Governments’ efforts to protect us from spam are indicative of an approach to modern communications which is expensive, symbolic and useless. Rather than allowing communications technologies to develop at the pace at which the market dictates, governments are intervening whenever it sees a ‘threat’ — even if it is undefined and merely an annoyance.

Does the mere fact that people are annoyed require government action? Is it the government’s role to encourage the productivity of individual workers? These seem to be the rationale behind the Spam Act, and the rationales behind the increasing amount of anti-annoyance legislation.

The Do-Not-Call list is another example. Modelled on the US system, the proposed Australian Do-Not-Call list is an opt-in list for those who do not wish to receive commercial telemarketing on their home phone. On the grounds that unsolicited commercial phone calls are intrusive, the do-not-call list would fine companies who called people who had registered. Similar exemptions apply here as with spam: charities, political parties and research institutions — as if these groups do not make intrusive calls seeking money!

With no apparent irony, the Consumer’s Telecommunications Network’s executive director, Teresa Corbin, stated in October that tele-marketing ‘is a huge issue for consumers. It should be dealt with the way spam has been dealt with — effectively and by the Government’.

Although Corbin draws the parallel for the wrong reason, spam and telemarketing are clearly similar — and have similar, free-market solutions.
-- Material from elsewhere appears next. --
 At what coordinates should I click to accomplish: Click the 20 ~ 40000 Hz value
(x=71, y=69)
Individuals are free to hang up the phone, and even to disconnect it when they do not wish to be disturbed. For those who don’t want to miss important calls, using answering machines to screen calls is not exactly a new development. And the market has come up with numerous other technological solutions — various products are available on the market that can screen telemarketers’ calls specifically, detecting the telltale signs of a call centre autodialer and hanging up the call.
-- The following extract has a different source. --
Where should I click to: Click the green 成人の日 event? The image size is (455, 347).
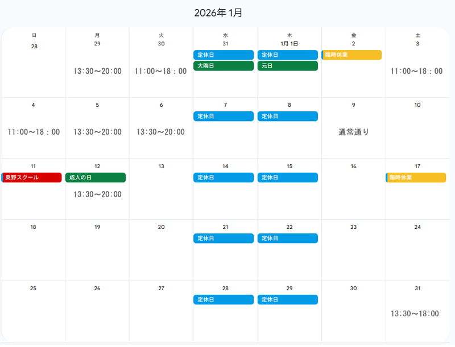coord(96,178)
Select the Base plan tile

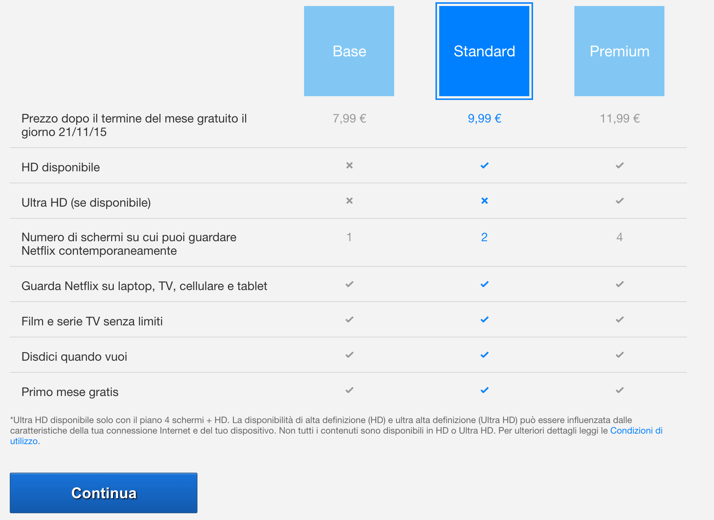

Malicious content: spyware and zombies

While telemarketers and (in most cases) spam emails are not malicious, some unsolicited communications material can be. Spyware, roughly understood, is software that installs itself on your computer without your knowledge, desire or approval. Not only can it render the machine unusable if it is allowed to build up, but it can also report private information on it to another party. The challenge of making even a working definition of ‘spyware’ illustrates the haphazard approach any legislative solution to the problem would present.

As the danger of spyware is greater, so is the response from the software community. The anti-spyware market is highly competitive — AdAware and Spybot Search & Destroy, two programs which are considered essential to keep a Windows computer clean, have been joined by a Microsoft anti-spyware system.

Any legislation to tackle spyware would have little effect on the major sources of the problem — the software markets operating out of Russia and Asia which constitute the bulk of nefarious activity. As Andrew Grossman of the Heritage Foundation says, ‘no set of regulations, no matter how finely detailed, would have much of an effect’.

The Australian Communications and Media Authority has recently announced its intention to intervene when computers have been hijacked by spyware or other users and are broadcasting unintentionally over the Internet — a phenomenon known as ‘zombies’. A worthy cause, but again, one in which government’s involvement is unnecessary and ill-advised.

Responsibility for the Internet and the computers connected to it has to remain with those who have a stake in them — that is, users and internet service providers. If, as it seems clear, the government cannot keep up
with the pace of innovation in spam, spyware, and telemarketing, then its input is at best unnecessary and, at worst, counter-productive. A government insisting that it is tackling the problem of spyware would rob users of an understanding that they have to protect their machines themselves.

Depending on who you listen to, the first act of spam occurred either in 1978 or in 1994. The first Spam Act was passed in 2003. The decade-long lag between the invention of spam and the legislation to protect against it
is a perfect illustration of the futility of government action in protecting people against the horrors of the internet.